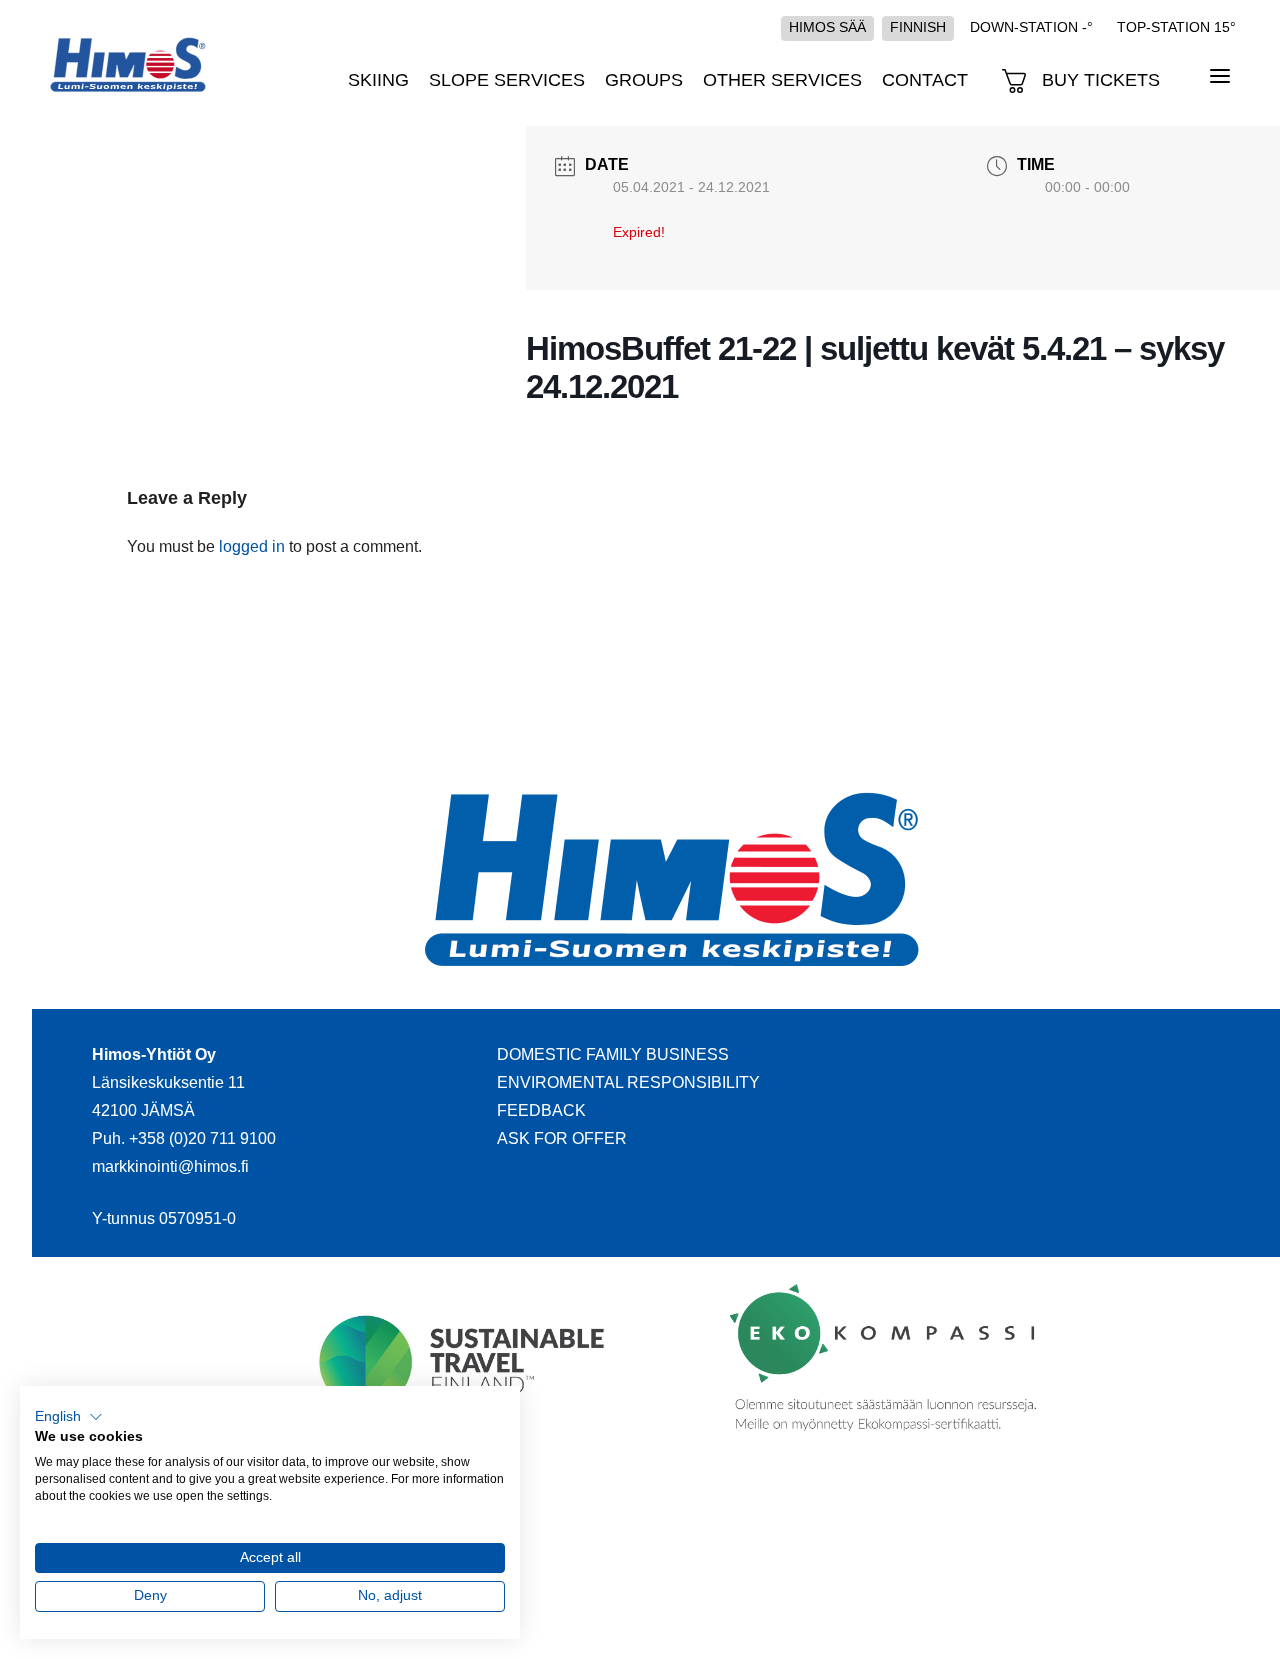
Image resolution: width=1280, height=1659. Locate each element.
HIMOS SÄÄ (827, 27)
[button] (69, 1417)
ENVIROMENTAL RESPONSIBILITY (628, 1082)
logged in (252, 546)
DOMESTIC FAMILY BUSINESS (613, 1054)
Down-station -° (1031, 27)
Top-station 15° (1176, 27)
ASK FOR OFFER (562, 1138)
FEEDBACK (541, 1110)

··········

• [What is needed]
Retype each entry exactly as it appears, excluding any image.

• [The answer]
Image resolution: width=1280, height=1659. Locate each element.
HIMOS SÄÄ (827, 27)
[button] (69, 1417)
ENVIROMENTAL RESPONSIBILITY (628, 1082)
logged in (252, 546)
DOMESTIC FAMILY BUSINESS (613, 1054)
Down-station -° (1031, 27)
Top-station 15° (1176, 27)
ASK FOR OFFER (562, 1138)
FEEDBACK (541, 1110)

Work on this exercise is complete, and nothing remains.